**** Dataset records ****

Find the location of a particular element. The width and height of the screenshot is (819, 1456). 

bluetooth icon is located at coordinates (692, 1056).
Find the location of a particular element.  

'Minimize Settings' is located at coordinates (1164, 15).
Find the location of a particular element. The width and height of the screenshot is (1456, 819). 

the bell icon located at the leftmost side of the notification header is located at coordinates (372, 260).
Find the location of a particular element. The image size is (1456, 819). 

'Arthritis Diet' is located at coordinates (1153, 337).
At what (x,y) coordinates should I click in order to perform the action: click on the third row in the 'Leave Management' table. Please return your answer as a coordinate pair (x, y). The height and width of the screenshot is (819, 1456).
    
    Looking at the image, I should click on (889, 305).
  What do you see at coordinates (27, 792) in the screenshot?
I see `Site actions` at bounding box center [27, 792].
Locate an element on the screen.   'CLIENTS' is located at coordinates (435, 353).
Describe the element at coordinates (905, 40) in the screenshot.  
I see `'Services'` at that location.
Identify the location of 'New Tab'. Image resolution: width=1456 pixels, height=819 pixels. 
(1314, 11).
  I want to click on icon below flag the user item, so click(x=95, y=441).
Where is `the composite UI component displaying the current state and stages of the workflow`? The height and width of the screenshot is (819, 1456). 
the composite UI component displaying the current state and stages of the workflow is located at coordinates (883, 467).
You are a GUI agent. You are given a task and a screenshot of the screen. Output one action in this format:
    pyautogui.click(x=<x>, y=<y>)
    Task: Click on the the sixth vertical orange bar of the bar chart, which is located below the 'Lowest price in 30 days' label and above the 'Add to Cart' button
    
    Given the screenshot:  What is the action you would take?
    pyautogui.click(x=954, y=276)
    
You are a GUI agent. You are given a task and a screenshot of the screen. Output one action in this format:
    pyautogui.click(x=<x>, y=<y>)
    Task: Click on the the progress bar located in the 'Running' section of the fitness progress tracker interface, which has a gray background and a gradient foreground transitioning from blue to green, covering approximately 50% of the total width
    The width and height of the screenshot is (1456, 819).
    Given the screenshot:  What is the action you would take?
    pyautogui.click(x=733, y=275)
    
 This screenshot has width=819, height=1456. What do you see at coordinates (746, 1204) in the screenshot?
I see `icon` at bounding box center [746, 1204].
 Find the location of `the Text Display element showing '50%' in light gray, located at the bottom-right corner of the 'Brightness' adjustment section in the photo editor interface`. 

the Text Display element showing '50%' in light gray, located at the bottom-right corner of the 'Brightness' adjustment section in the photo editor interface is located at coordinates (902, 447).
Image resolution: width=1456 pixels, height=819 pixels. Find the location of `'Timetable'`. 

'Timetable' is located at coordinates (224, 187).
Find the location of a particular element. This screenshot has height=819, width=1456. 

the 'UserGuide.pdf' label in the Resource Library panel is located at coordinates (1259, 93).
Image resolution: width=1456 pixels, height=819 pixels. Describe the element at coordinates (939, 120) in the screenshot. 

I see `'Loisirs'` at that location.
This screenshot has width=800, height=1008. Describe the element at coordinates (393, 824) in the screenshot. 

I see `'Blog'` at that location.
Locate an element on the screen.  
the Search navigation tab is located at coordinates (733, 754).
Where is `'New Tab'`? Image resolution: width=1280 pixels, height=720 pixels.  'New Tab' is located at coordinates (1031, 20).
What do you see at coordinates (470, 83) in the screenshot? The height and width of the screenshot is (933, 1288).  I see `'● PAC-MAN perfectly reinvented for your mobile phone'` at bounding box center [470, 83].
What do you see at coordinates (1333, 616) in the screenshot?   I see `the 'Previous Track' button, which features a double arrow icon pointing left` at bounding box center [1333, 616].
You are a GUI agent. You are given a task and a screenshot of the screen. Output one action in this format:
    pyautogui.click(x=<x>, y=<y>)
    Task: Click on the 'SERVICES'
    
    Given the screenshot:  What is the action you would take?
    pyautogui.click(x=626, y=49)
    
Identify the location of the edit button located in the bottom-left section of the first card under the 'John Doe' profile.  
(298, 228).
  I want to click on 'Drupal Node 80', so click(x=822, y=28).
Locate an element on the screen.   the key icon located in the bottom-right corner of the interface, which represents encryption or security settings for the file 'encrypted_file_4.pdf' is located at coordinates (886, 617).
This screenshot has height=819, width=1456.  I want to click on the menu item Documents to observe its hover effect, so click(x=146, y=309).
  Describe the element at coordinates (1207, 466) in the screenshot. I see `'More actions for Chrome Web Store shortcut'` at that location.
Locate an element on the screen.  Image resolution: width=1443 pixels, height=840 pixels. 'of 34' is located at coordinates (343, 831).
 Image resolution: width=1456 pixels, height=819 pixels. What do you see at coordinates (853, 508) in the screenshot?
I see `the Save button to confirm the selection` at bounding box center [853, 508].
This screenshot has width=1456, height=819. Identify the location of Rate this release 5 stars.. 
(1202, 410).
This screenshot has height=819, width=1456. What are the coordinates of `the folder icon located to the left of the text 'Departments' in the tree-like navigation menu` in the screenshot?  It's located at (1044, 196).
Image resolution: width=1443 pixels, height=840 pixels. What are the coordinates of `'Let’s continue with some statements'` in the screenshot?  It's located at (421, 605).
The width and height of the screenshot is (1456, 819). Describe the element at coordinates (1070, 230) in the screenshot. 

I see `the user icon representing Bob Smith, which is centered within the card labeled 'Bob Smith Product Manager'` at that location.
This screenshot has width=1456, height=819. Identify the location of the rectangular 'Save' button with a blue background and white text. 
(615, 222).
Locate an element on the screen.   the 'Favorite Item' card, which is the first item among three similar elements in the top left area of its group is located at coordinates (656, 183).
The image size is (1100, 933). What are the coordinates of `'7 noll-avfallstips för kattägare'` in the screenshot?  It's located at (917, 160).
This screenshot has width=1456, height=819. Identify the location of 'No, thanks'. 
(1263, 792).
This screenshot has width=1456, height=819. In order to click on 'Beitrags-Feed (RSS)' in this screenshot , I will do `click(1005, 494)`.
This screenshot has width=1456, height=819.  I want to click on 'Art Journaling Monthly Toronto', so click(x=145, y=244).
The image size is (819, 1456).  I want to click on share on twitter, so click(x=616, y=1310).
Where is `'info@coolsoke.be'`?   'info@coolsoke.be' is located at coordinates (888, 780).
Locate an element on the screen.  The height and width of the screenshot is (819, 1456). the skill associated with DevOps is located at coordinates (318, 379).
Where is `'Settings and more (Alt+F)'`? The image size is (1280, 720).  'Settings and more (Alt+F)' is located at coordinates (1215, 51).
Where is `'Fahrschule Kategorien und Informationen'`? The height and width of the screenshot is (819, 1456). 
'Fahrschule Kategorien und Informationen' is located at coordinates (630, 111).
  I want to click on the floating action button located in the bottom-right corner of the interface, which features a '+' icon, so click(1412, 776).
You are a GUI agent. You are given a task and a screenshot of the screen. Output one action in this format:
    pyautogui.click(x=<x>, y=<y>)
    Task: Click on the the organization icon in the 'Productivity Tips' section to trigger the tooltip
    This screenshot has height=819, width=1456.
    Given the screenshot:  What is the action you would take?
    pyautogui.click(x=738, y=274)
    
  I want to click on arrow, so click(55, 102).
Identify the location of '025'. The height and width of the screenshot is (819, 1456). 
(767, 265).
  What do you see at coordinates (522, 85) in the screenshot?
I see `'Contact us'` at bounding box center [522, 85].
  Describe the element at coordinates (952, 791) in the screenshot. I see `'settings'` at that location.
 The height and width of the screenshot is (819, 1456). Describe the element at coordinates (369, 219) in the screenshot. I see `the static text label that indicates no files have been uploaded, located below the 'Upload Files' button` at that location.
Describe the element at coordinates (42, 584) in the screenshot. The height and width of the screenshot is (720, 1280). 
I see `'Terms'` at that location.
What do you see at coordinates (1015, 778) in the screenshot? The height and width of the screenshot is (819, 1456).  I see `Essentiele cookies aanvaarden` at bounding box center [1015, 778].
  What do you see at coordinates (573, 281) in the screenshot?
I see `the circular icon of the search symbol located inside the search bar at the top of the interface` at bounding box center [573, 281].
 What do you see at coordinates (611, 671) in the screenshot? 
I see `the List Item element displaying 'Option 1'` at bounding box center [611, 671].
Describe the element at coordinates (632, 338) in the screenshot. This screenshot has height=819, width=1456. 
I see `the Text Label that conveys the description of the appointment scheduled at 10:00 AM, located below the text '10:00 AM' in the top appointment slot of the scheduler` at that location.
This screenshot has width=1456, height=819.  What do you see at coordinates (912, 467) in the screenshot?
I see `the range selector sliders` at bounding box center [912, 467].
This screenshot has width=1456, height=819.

****

Rewrite the stretch from the line containing "What do you see at coordinates (522, 85)" through the end of the records, changing "This screenshot has" to "The screenshot has" and leaving everything else as it is. Give only those lines.

▸ **Complete response**:
  What do you see at coordinates (522, 85) in the screenshot?
I see `'Contact us'` at bounding box center [522, 85].
  Describe the element at coordinates (952, 791) in the screenshot. I see `'settings'` at that location.
 The height and width of the screenshot is (819, 1456). Describe the element at coordinates (369, 219) in the screenshot. I see `the static text label that indicates no files have been uploaded, located below the 'Upload Files' button` at that location.
Describe the element at coordinates (42, 584) in the screenshot. The height and width of the screenshot is (720, 1280). 
I see `'Terms'` at that location.
What do you see at coordinates (1015, 778) in the screenshot? The height and width of the screenshot is (819, 1456).  I see `Essentiele cookies aanvaarden` at bounding box center [1015, 778].
  What do you see at coordinates (573, 281) in the screenshot?
I see `the circular icon of the search symbol located inside the search bar at the top of the interface` at bounding box center [573, 281].
 What do you see at coordinates (611, 671) in the screenshot? 
I see `the List Item element displaying 'Option 1'` at bounding box center [611, 671].
Describe the element at coordinates (632, 338) in the screenshot. The screenshot has height=819, width=1456. 
I see `the Text Label that conveys the description of the appointment scheduled at 10:00 AM, located below the text '10:00 AM' in the top appointment slot of the scheduler` at that location.
The screenshot has width=1456, height=819.  What do you see at coordinates (912, 467) in the screenshot?
I see `the range selector sliders` at bounding box center [912, 467].
The screenshot has width=1456, height=819.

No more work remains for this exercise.